[cross-posted at Liberty & Power]
In a recent post I described the problem posed, for the prevailing interpretation of Burke’s Vindication of Natural Society as satirical, by similarly radical passages occurring in Burke’s nonsatirical writings.
Most of the writings I cited in that post are on the web (and I provided the relevant links), but one – a brief editorial on Irish poverty from Burke’s 1748 journal The Reformer – has not thus far been available online. Now it is.
As you’ll see, there’s nothing anarchistic on offer here; and real radicals will find Burke’s explanations of poverty too vague and his proposed remedies too modest, especially by comparison with, say, Spooner’s Revolution the Only Remedy for the Oppressed Classes of Ireland.
Nevertheless, in its sympathy for the poor, indignation against the rich, and affirmation of the “natural equality of mankind,” Burke’s editorial certainly resembles the Vindication more than it does the Reflections on the Revolution in France.
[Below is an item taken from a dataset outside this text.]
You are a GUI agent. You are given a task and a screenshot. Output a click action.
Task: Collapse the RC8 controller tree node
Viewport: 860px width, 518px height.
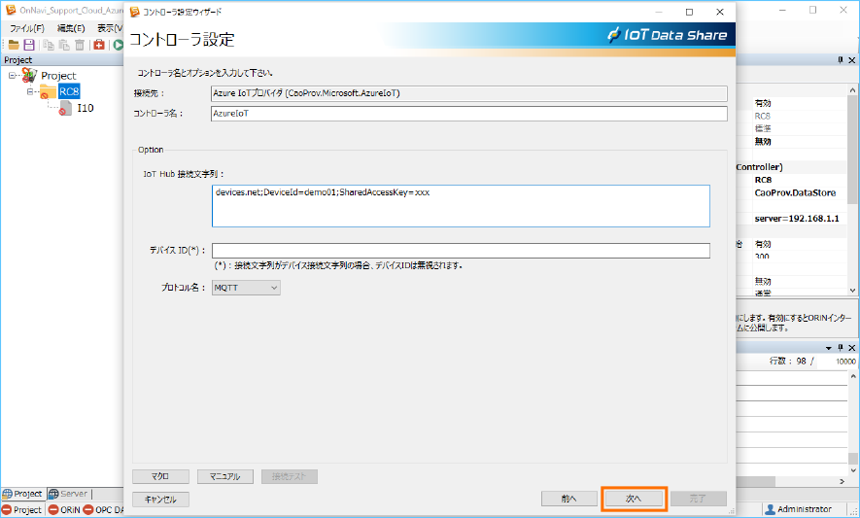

The same applies to the editorial’s endorsement of such classical liberal doctrines as that the function of government is to “secure the lives and properties of those who live under it” (which had been a central theme of Locke’s Second Treatise) and that the “riches of a nation” consist in the “uniform plenty diffused through a people” rather than in the “luxurious lives of its gentry” (which was to be a central theme of Smith’s Wealth of Nations).
In short, the existence of this early editorial is indeed awkward for those who insist that the radicalism of the Vindication could only have been intended ironically.